Differenza tra sentenza e ordinanza

Quando si decide con sentenza, quando con ordinanza. Implicazioni pratiche.

Sentenza e ordinanza: due forme dello stesso provvedimento?

Sì e no. Entrambe sono provvedimenti decisori del giudice, ma differiscono per natura, contenuto e impugnabilità.

La sentenza

La sentenza chiude il giudizio nel merito (decide la lite). Ha un'articolazione formale precisa: intestazione, "svolgimento del processo", "motivi della decisione", "P.Q.M.". Richiede una motivazione approfondita.

L'ordinanza

L'ordinanza è un provvedimento dalla motivazione più snella e dalla forma meno solenne. Storicamente usata per provvedimenti istruttori (es. nominare un consulente) o cautelari (es. sequestro), oggi è anche strumento decisorio in molti casi.

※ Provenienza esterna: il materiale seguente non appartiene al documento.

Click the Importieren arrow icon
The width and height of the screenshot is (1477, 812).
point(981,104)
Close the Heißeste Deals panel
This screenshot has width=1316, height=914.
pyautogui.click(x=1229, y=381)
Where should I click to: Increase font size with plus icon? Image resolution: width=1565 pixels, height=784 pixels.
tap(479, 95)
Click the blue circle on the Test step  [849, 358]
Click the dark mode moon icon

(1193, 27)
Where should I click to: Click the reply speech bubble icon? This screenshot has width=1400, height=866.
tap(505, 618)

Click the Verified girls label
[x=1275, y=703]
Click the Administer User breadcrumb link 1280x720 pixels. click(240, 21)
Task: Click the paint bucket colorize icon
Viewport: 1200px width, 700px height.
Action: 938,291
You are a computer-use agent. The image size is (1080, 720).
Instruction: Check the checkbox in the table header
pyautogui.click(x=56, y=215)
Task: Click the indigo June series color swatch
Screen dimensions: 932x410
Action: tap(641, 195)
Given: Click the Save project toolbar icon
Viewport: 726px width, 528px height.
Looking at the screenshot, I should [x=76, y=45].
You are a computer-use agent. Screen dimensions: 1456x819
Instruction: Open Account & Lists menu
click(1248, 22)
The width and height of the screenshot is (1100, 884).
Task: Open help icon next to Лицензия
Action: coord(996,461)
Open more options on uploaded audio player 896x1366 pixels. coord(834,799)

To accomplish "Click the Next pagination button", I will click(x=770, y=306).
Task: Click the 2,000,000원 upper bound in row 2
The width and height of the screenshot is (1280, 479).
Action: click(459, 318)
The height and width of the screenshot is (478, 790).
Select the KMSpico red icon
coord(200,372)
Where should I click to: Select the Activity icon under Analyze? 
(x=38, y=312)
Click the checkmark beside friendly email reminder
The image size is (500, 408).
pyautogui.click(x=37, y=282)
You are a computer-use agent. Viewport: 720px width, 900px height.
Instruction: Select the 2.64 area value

La svolta del 2016: l'ordinanza filtrata in Cassazione

Dal 2016 (legge 197/2016 e modifiche), la Cassazione decide con ordinanza quando rileva l'inammissibilità o la manifesta infondatezza/fondatezza del ricorso. Riserva la sentenza ai casi di particolare rilevanza nomofilattica.

Conseguenza pratica: oggi la maggior parte delle decisioni Cassazione sono ordinanze, non sentenze. Il valore della pronuncia, però, dipende dal contenuto: anche un'ordinanza di SS.UU. è autorevole quanto una sentenza.

Per il giurista

L'intestazione dichiara: "ha pronunciato la seguente sentenza" o "ordinanza". Anche il numero progressivo è separato in Cassazione.

Vale comunque come precedente?

Sì. Sia la sentenza sia l'ordinanza, se contengono un principio di diritto rilevante, hanno autorità persuasiva. La Cassazione tratta sentenze e ordinanze di SS.UU. come pronunce di pari rango.